- TAREAS POR REALIZAR
a) Responda, a partir del texto sobre Sabbatai Zevi, las siguientes preguntas:
(i) ¿Qué día del calendario judío era el cumpleaños de Zevi?
(ii) ¿Qué puso el sultán turco a disposición de Zevi?
(iii) ¿Qué harían los arqueros del sultán durante la prueba?
b) Prolongue el texto sobre Sabbatai Zevi a partir de su última oración.

- EXTRACTO DEL DOCUMENTO
▬▬▬

La influencia de Zevi no se circunscribió al Oriente Próximo. Su movimiento mesiánico ha pasado a la historia como el único que fue capaz de aglutinar, en torno suyo, a todas las comunidades judías, desde Inglaterra a Persia, desde Alemania a Marruecos, y desde Polonia a Yemen, todos los judíos estaban convencidos de que Zevi era el verdadero Mesías pues hacía cosas que sólo estaban reservadas a ese Salvador largo tiempo esperado. Modificó el ritual judío; declaró que su cumpleaños, el noveno día del mes de Ab, tradicionalmente celebrado como un sombrío día de ayuno que conmemoraba la caída del primer y segundo Templo y la expulsión de España de los judíos, sería un día festivo; nombró como nuevos reyes de la Tierra a un grupo de sus amigos y seguidores... En lugar de ser visto como un demente, Sabbatai Zevi fue aceptado por la mayoría de la población judía mundial, entre ellos, los judíos de Amsterdam, la colonia europea más poderosa de aquella época. La fama de Zevi fue tal que el sultán turco puso a su disposición un castillo en los Dardanelos. Allí, el supuesto Mesías recibió, como si de un monarca se tratase, a pregrinos judíos llegados de todas partes del mundo. Entre ellos, se encontraba un rabino polaco, quien pronto llegó a la conclusión de que Sabbatai era un impostor, no dudando en comunicarlo a las autoridades turcas. Fue entonces cuando el sultán mandó comparecer ante él a Zevi y le exigió que efectuase una prueba para ver si era el verdadero Mesías: sus arqueros dispararían flechas contra él. Si era el enviado de Dios, detendría las flechas en el aire. Fue en ese mismo momento cuando Sabbatai renunció a todas sus pretensiones mesiánicas y se convirtió al Islam, ejerciendo como funcionario de segunda clase en el imperio otomano. La actitud de Zevi provocó un tremendo escándalo en la comunidad judía: muchos de sus partidarios fueron obligados a renunciar a sus creencias, si bien la mayoría siguieron siendo partidarios secretos de Zevi hasta comienzos del siglo XVIII.

▬▬▬

- EXTRACTOS DE REGISTROS
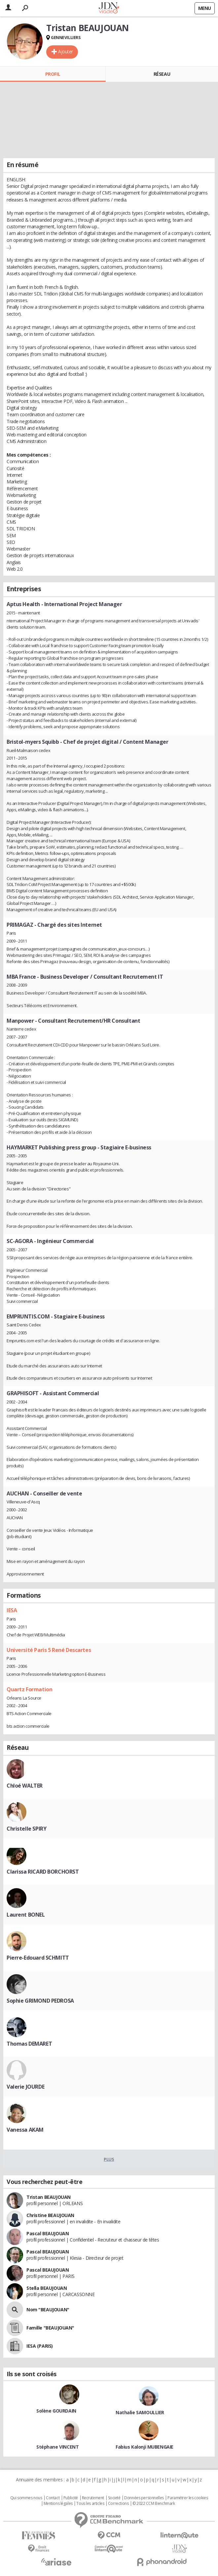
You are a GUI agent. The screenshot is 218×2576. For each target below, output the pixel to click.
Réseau (162, 74)
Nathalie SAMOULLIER (140, 2412)
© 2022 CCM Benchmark (153, 2503)
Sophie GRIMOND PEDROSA (40, 2000)
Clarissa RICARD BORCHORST (43, 1871)
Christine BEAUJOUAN (50, 2215)
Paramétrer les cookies (187, 2498)
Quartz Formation (29, 1689)
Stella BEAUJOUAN (46, 2288)
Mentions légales (58, 2503)
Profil (52, 74)
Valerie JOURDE (25, 2086)
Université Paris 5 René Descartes (49, 1650)
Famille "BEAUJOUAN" (50, 2328)
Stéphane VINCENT (57, 2447)
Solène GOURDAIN (56, 2411)
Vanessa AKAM (25, 2129)
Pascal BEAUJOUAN (47, 2233)
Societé (114, 2498)
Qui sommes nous (26, 2498)
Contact (52, 2498)
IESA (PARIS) (39, 2346)
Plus (109, 2159)
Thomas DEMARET (29, 2043)
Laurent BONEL (26, 1914)
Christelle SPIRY (26, 1828)
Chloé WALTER (25, 1785)
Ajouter (65, 51)
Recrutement (93, 2498)
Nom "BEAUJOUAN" (47, 2309)
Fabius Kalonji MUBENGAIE (144, 2447)
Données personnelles (144, 2498)
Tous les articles (90, 2503)
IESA (12, 1610)
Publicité (70, 2498)
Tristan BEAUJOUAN (48, 2197)
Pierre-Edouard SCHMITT (38, 1957)
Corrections (118, 2503)
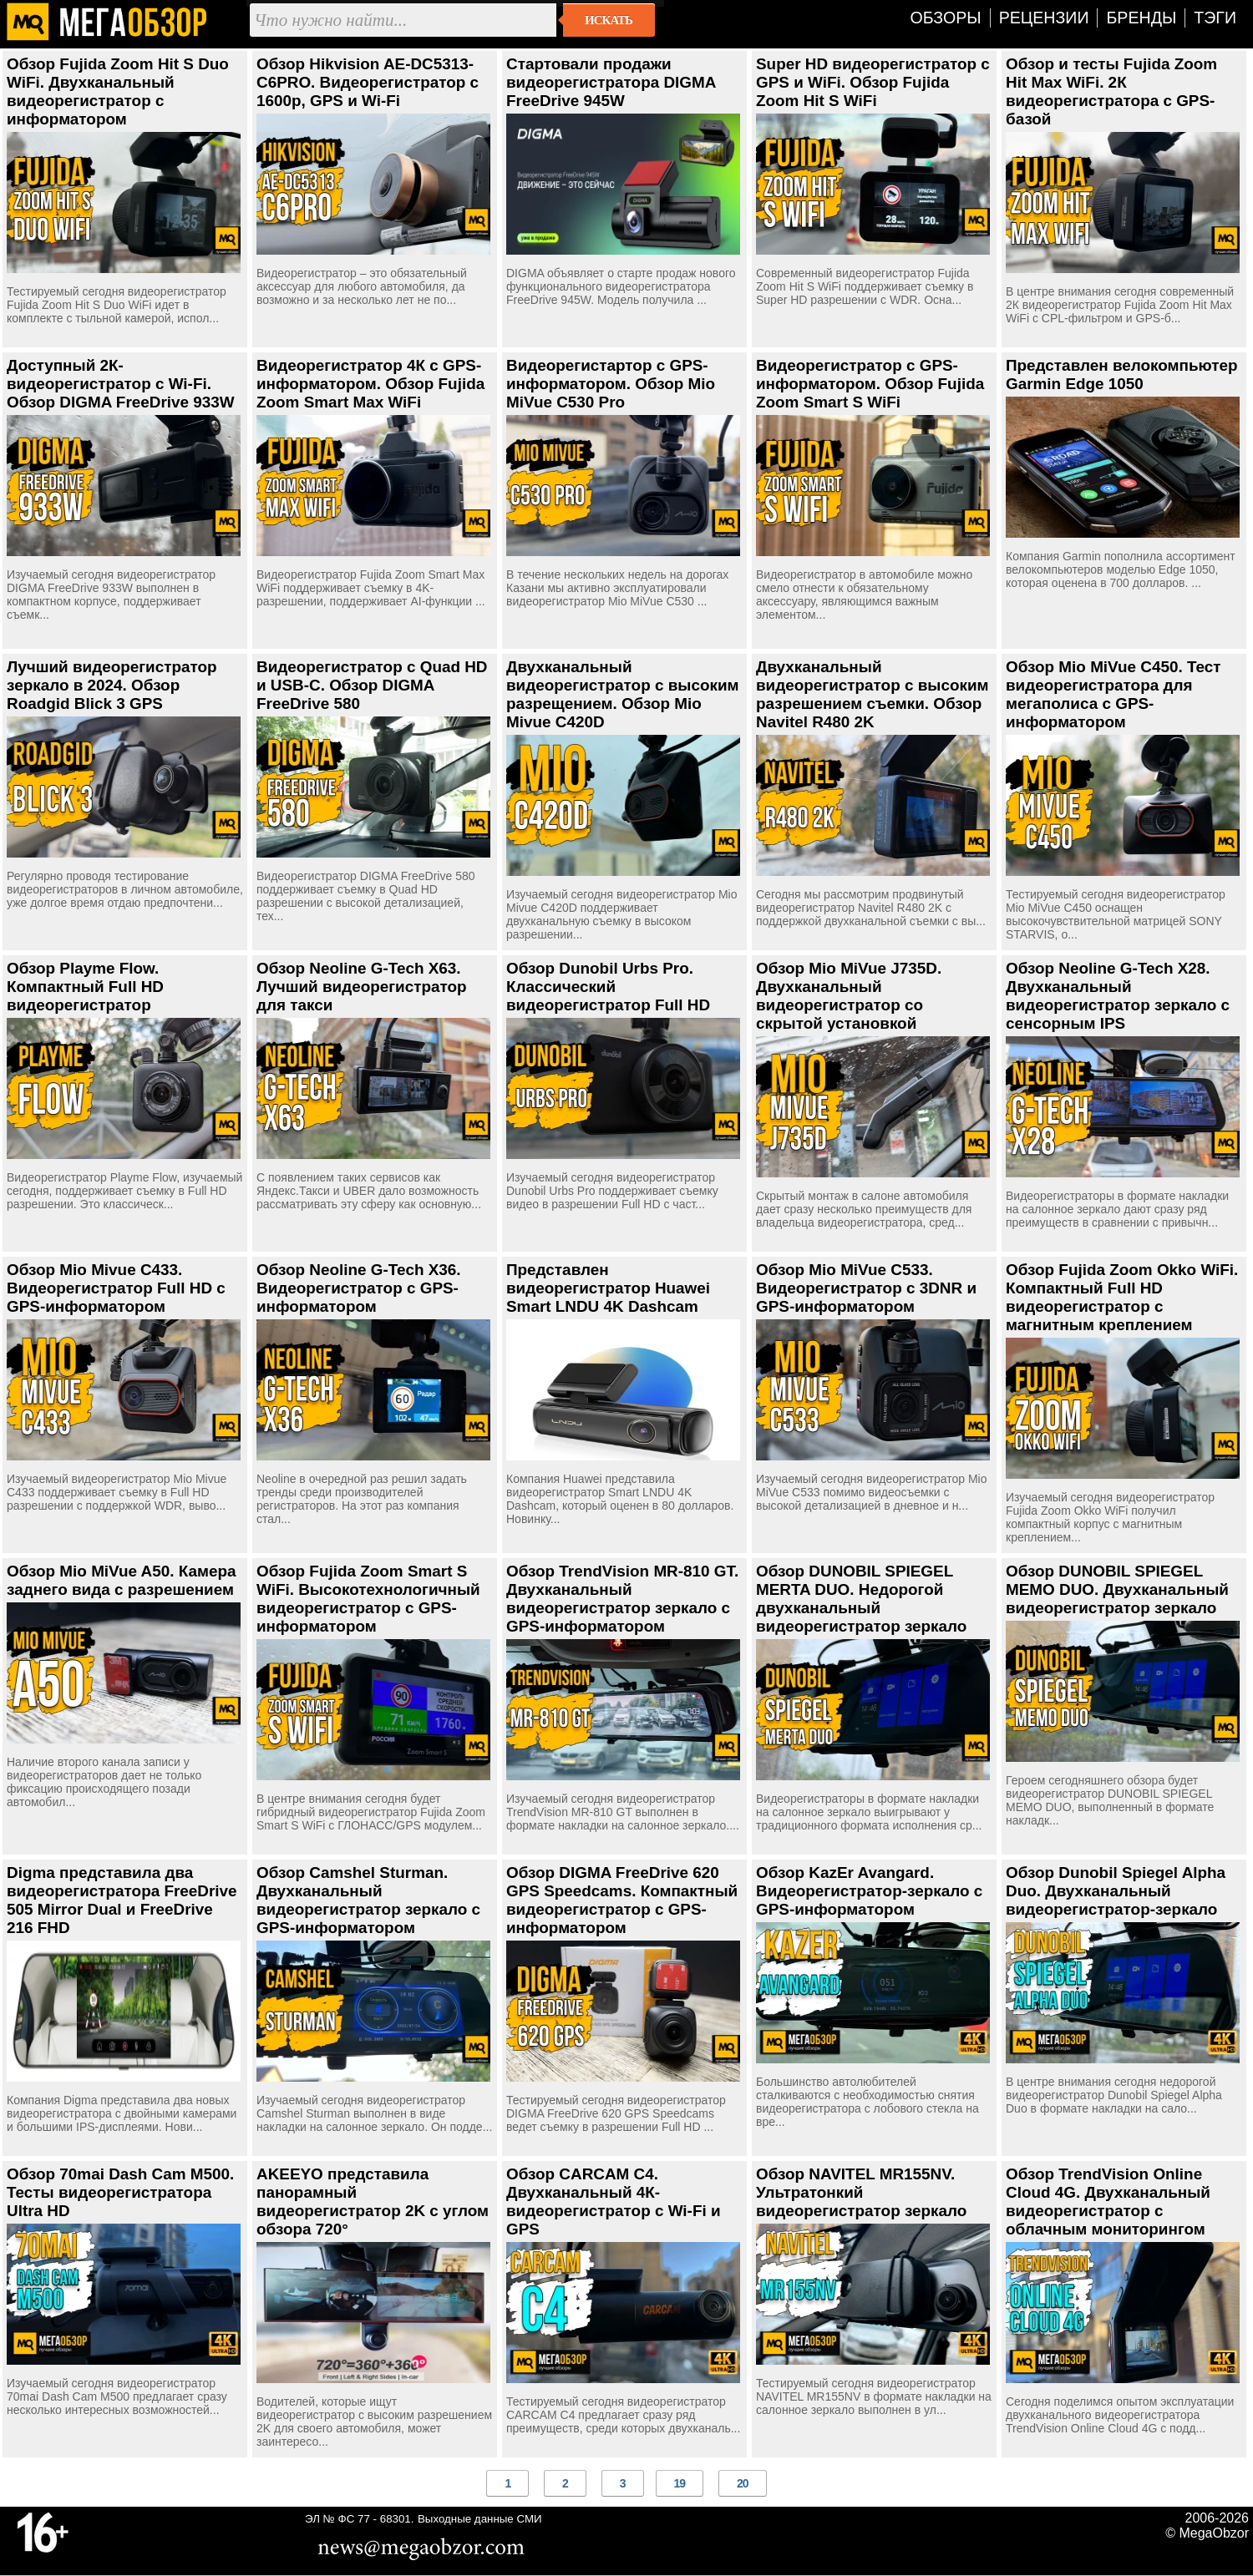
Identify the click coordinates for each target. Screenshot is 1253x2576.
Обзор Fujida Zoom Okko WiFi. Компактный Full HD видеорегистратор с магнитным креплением (1122, 1297)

▬▬▬

- RESPUESTAS FINALES
a)
(i) El noveno día del mes de Ab.
(ii) Un castillo en los Dardanelos.
(iii) Dispararían flechas contra Zevi.

b)
Su caso no fue único. Tras el desastre del movimiento sabatiano, ocurrió una secuela, centrada esta vez en el danés Oliger Pauli, que aspiraba a ser reconocido como Mesías. Este hombre afirmaba ser descendiente de Abraham y tener un abuelo judío. Reunió a un grupo de rabinos y pretendió que los gobernantes del mundo le aceptaran como Enviado. Su principal propagandista fue Moses Germanus, un rabino de Amsterdam que había comenzado su carrera intelectual como católico alemán, estudiando con los jesuitas, para volverse posteriormente luterano, luego menonita y más tarde protestante radical, antes de convertirse al judaísmo y trasladarse a Amterdam.

La peste y el incendio

La ciudad de Londres, cuna de muchas de las propuestas milenaristas observadas en el segundo tercio del siglo XVII, fue también trágica protagonista de algunos acontecimientos que bien parecían apuntar a un inmediato fin del mundo.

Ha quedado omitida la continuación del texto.